-- Opening Marker --

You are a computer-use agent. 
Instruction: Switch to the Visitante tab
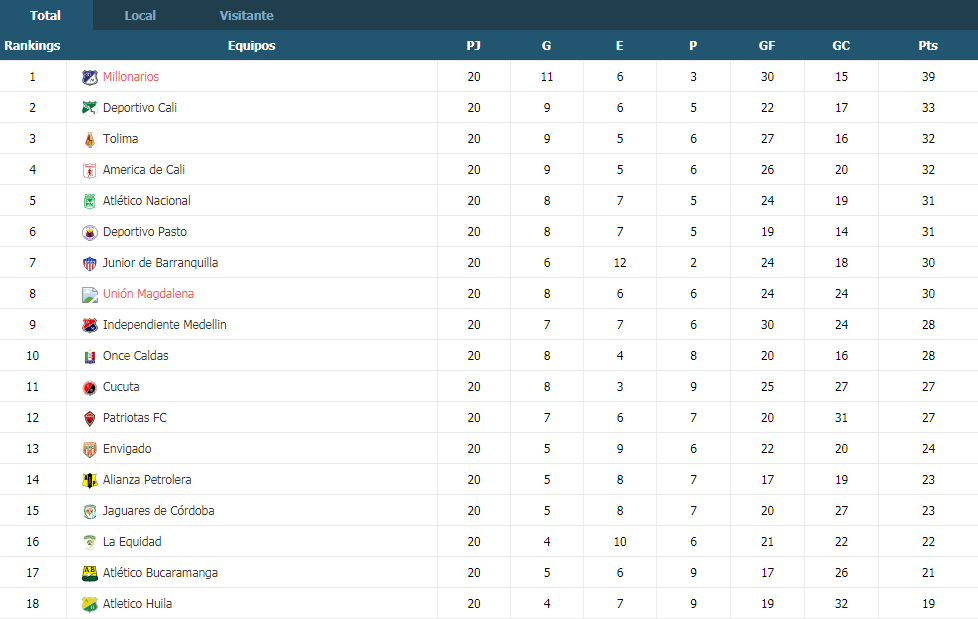click(x=246, y=16)
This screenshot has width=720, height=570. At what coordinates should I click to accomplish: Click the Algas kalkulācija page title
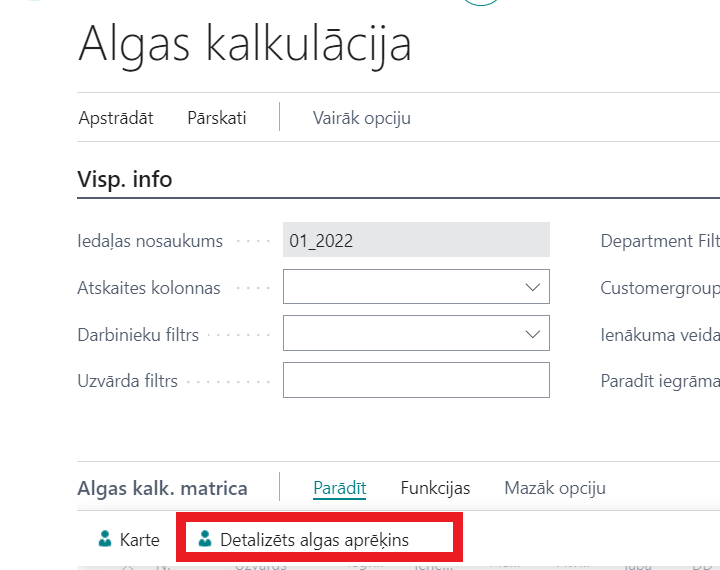pos(245,44)
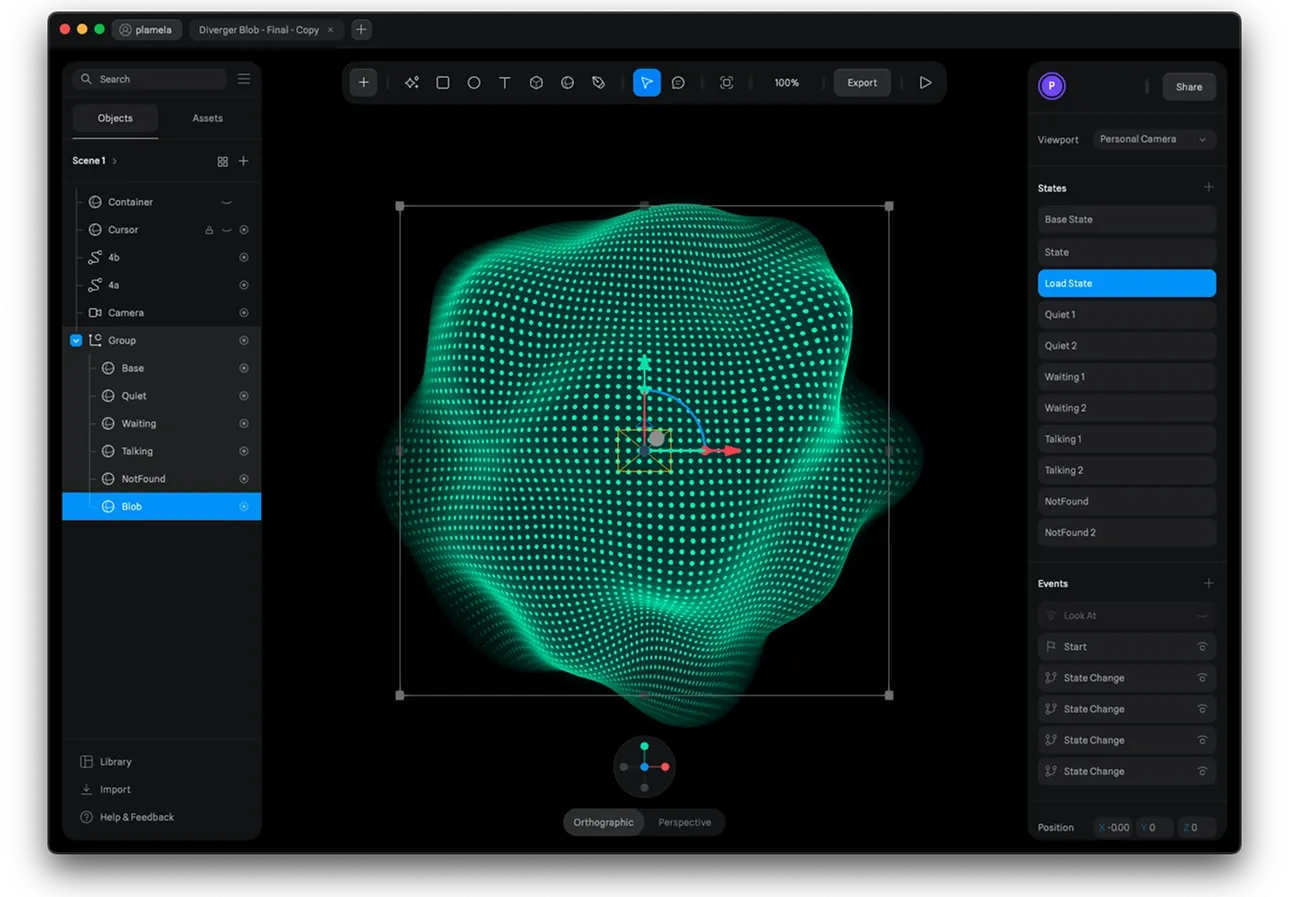
Task: Click the AI generate sparkle icon
Action: [412, 83]
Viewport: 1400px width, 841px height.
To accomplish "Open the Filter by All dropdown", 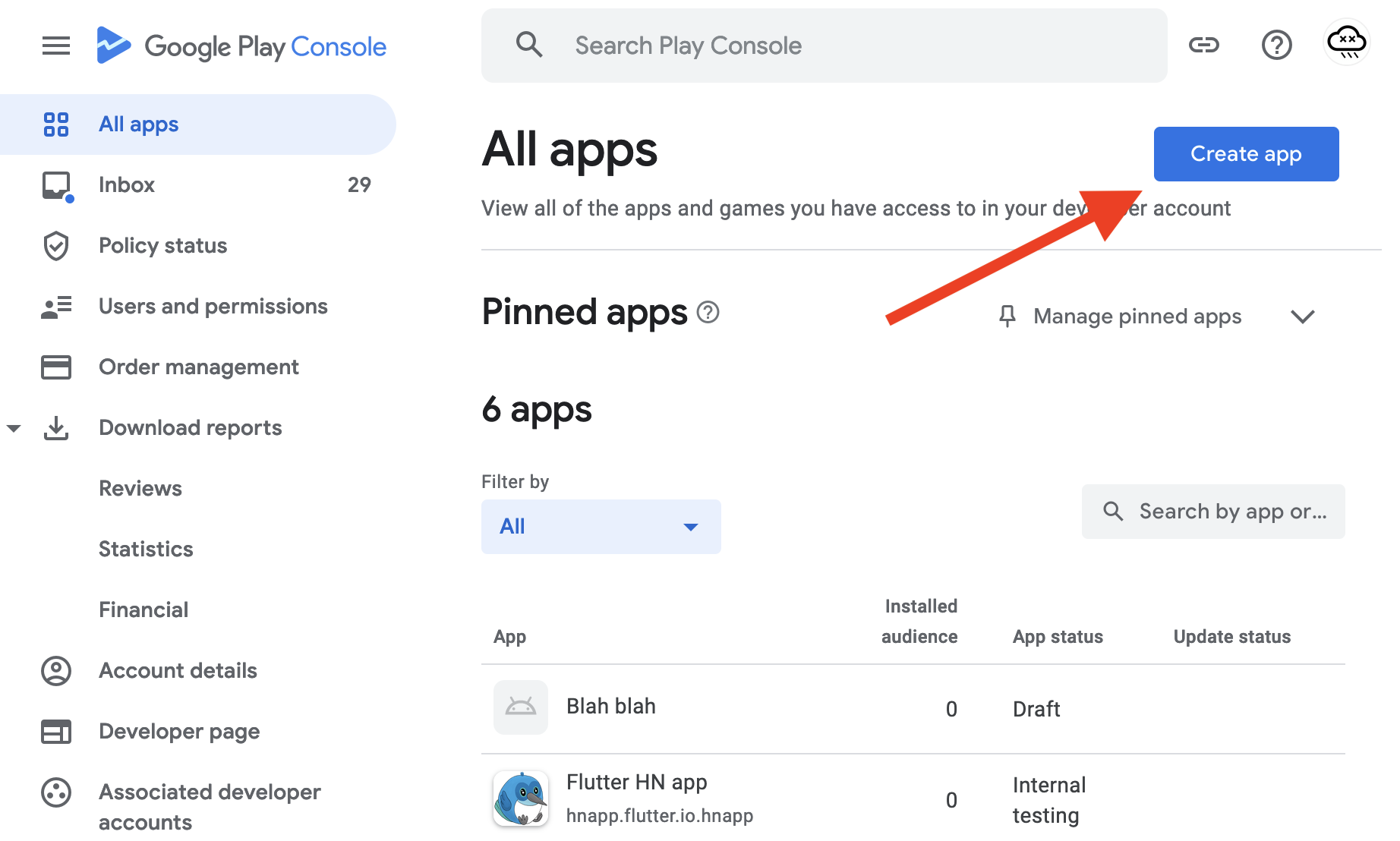I will point(601,526).
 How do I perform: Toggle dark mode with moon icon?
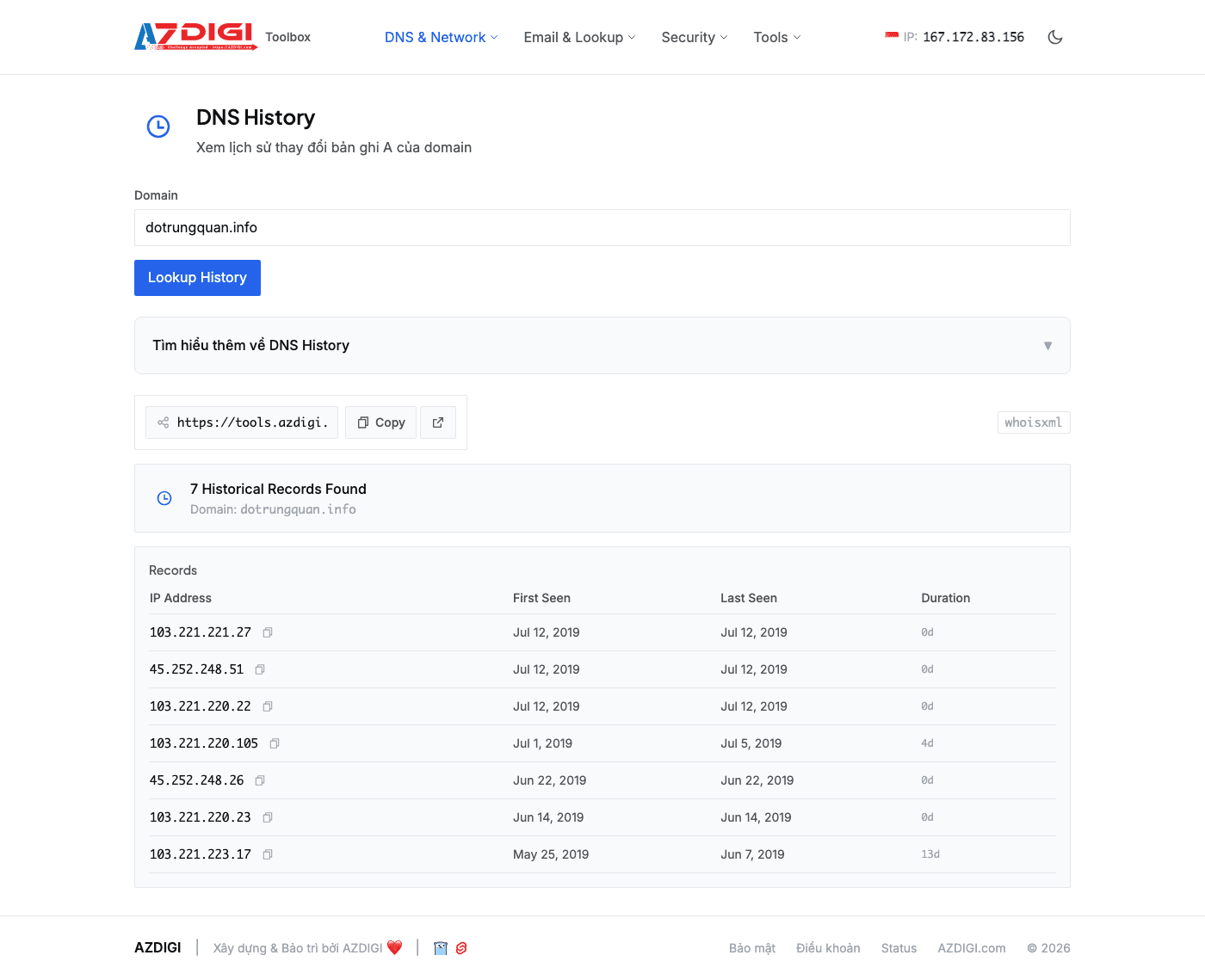1055,37
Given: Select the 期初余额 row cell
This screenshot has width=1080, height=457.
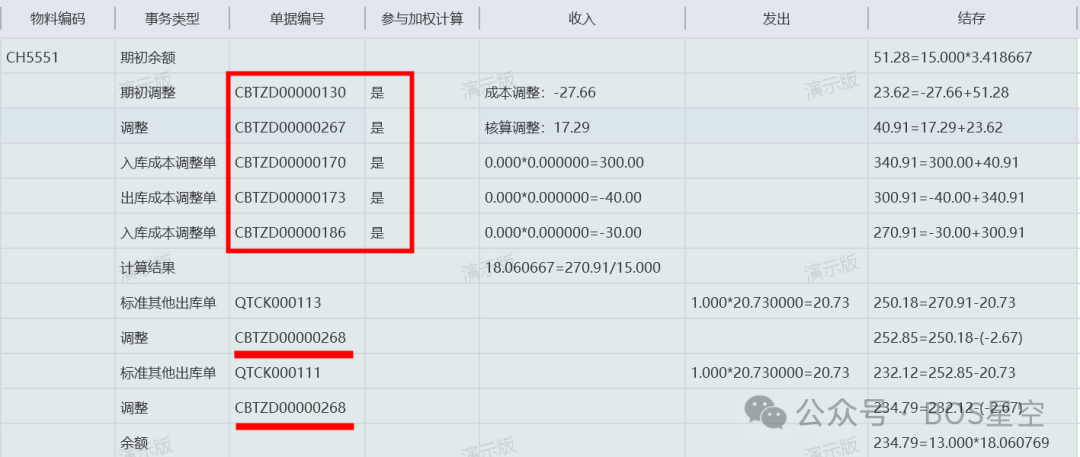Looking at the screenshot, I should pyautogui.click(x=148, y=58).
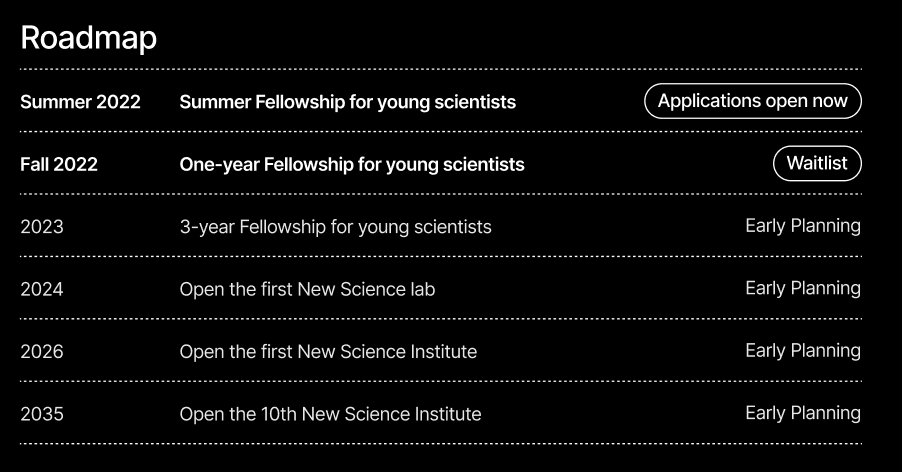Click the 2024 year label

[x=41, y=289]
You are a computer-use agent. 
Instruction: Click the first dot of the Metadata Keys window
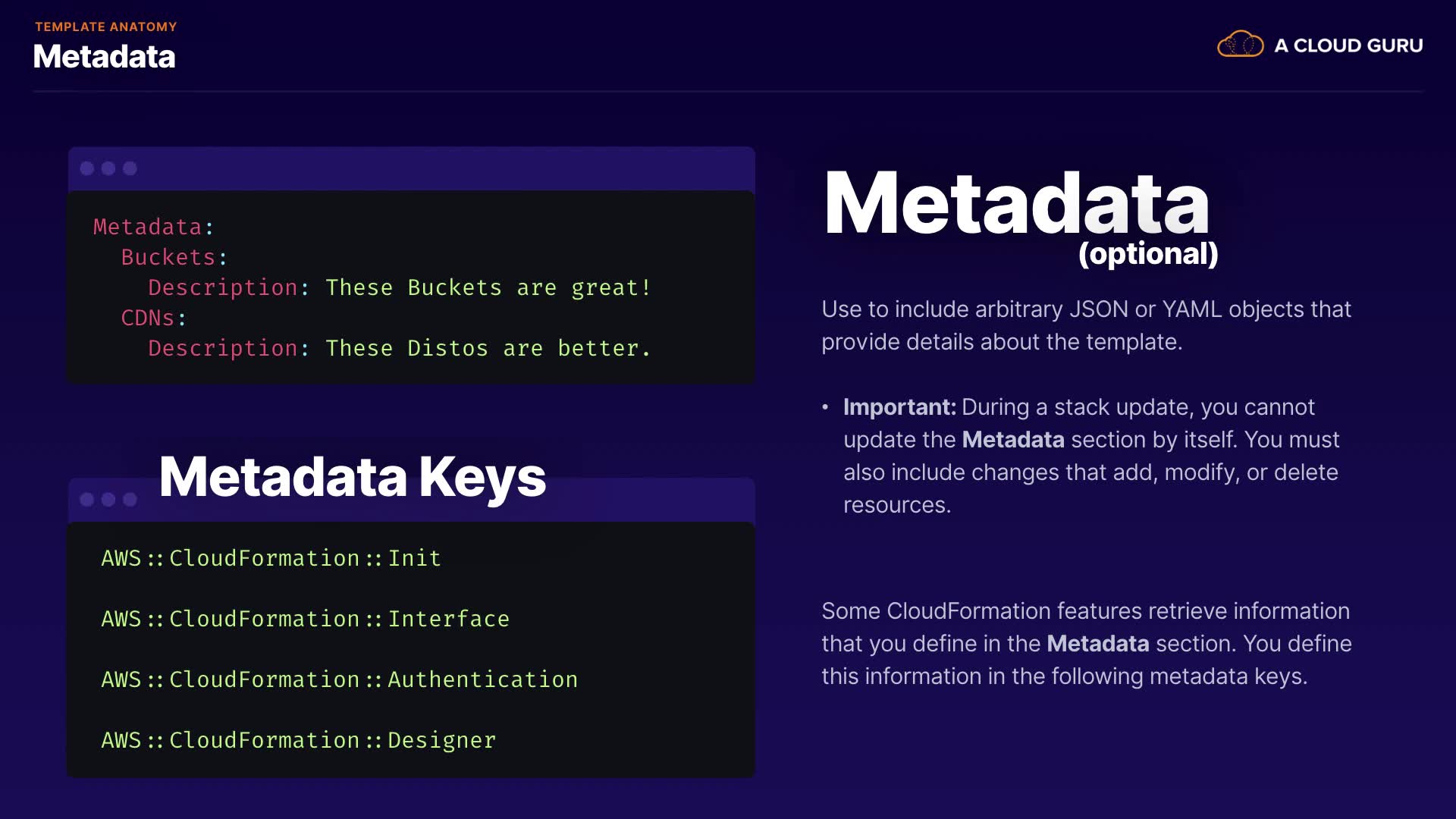pos(87,499)
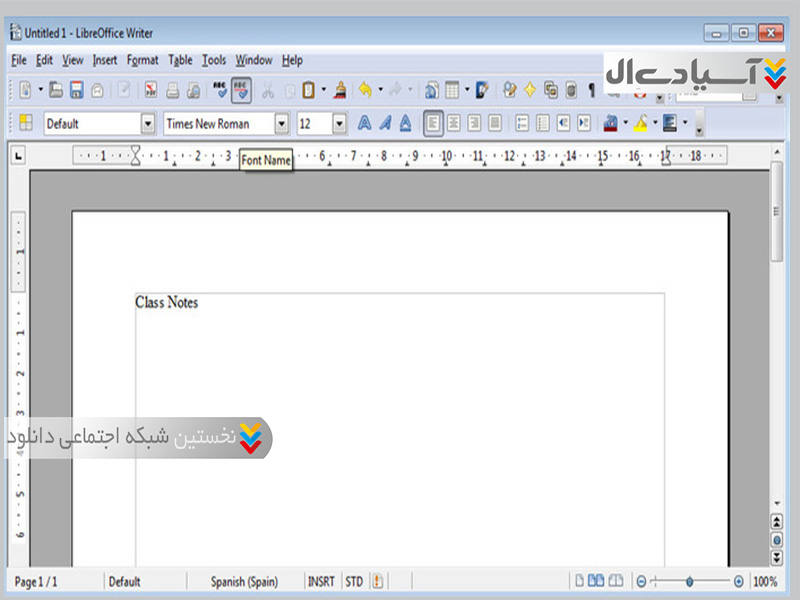Click the Center alignment button

[453, 123]
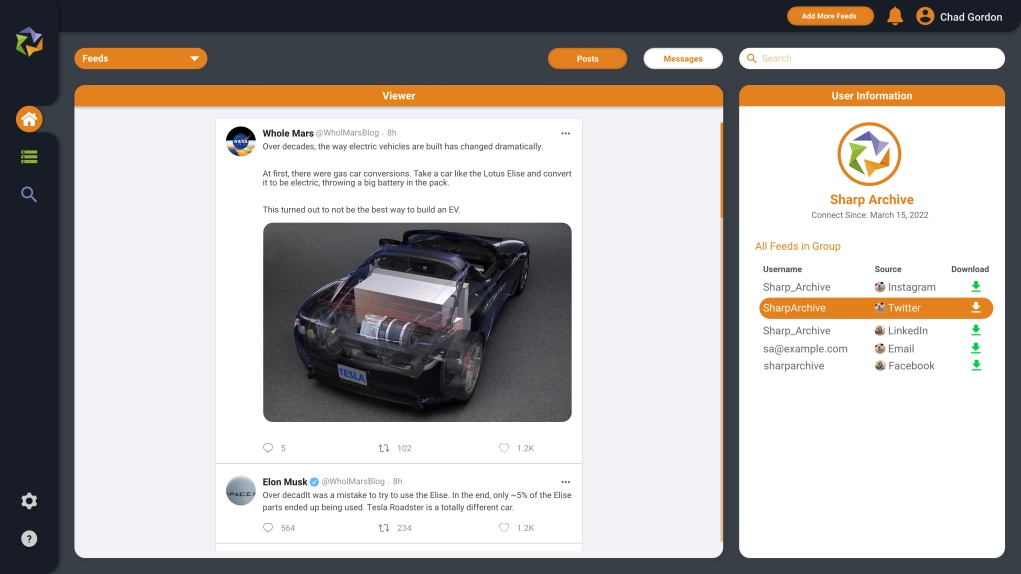Download the Facebook feed
Image resolution: width=1021 pixels, height=574 pixels.
(976, 366)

-- Closing Marker --

EXERCISE BRIEF:
Using the listing above, copy exactly the lines from the one that contains "This screenshot has width=1080, height=457." through its last line, both included, but not the pictures.

SOLUTION TO THE PROBLEM:
This screenshot has width=1080, height=457.
Looking at the screenshot, I should pyautogui.click(x=148, y=58).
Click the 2024 year label

[x=41, y=289]
You are a computer-use agent. 
Instruction: Click the first dot of the Metadata Keys window
pos(87,499)
Click the Center alignment button

[453, 123]
Download the Facebook feed
Image resolution: width=1021 pixels, height=574 pixels.
(976, 366)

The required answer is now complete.